- [SHORT EXERCISE 1]:
Translate this sentence from the forum excerpt into Spanish: "Once in a while these days I go to an event or meeting."

- [EXCERPTED TEXT]:
========

I’d rather see my funds go to support broader access to the content,
scholarships and other research grants, and the like, not gate keeping.

------
drdeadringer
I was for a year or two while I was in college. I stopped because it felt like
I was paying the membership fee for the privilege of possibly paying a second
membership fee for one of the field-specific organizations... for what I still
have no idea. Several years post-college one of my fellow classmates noted to
me that he stopped his membership as well, and for similar reasons.

In the last year or so of college I was asked if I was interested in joining
the Society Of Women Engineers [SWE]; engineering activities for Girl Scouts,
field trips to engineering-related museums, actual stuff going on. I'm now a
lifetime member. Once in a while these days I go to an event or meeting. I
enjoy the magazine.

------
sytelus
I have it and its mostly useless except that it gets you discount at few top
tier conferences. If you go to lot of their conferences, the membership will
almost pay for itself. The free stuff that comes with membership is virtually
useless and many times borderline spam.

I'm however considering cancelling this as my protest against their mostly pay
walled publications. Interestingly even if you have membership they still
don't give you access to it! In many ways they are as bad as Elsevier but have
managed avoid attention because technically they are "nonprofit" on paper and
they run lot of top tier conferences.

========

- [SHORT EXERCISE 2]:
In the rows below, take the lines from the one containing "Task: Click the Đã" through the one containing "The width and height of the screenshot is (957, 663).", both included. Output only those lines as a Markdown table with columns No. and Line, numbering each line and skipping blank lines.

========

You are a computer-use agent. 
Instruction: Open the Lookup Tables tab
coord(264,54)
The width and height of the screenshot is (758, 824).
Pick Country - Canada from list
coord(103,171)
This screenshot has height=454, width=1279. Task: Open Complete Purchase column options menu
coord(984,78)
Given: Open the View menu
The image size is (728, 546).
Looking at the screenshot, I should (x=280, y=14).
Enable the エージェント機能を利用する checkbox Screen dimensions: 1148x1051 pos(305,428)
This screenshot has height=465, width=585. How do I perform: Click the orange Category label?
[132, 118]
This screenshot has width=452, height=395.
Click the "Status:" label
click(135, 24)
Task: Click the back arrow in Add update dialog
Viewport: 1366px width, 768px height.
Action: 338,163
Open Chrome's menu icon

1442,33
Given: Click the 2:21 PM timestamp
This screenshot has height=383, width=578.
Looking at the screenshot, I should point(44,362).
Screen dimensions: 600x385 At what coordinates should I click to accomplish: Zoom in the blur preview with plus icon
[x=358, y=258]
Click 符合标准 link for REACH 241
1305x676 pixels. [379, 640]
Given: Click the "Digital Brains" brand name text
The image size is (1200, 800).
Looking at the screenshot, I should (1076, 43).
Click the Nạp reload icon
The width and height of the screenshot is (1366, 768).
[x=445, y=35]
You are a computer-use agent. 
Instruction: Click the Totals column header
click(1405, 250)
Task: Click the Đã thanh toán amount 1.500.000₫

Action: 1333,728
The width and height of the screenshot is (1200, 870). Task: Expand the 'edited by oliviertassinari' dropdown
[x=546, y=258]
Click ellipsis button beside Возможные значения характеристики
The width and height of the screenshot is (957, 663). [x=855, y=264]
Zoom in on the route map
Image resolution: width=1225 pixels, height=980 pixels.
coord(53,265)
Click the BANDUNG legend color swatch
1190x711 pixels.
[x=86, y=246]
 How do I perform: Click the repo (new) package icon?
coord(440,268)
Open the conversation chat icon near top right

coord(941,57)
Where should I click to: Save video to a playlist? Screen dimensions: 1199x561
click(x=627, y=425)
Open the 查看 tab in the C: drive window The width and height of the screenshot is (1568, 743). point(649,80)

========

- [ANSWER 1]:
De vez en cuando, hoy en día, voy a algún evento o reunión.

- [ANSWER 2]:
| No. | Line |
|---|---|
| 1 | Task: Click the Đã thanh toán amount 1.500.000₫ |
| 2 | Action: 1333,728 |
| 3 | The width and height of the screenshot is (1200, 870). Task: Expand the 'edited by oliviertassinari' dropdown |
| 4 | [x=546, y=258] |
| 5 | Click ellipsis button beside Возможные значения характеристики |
| 6 | The width and height of the screenshot is (957, 663). [x=855, y=264] |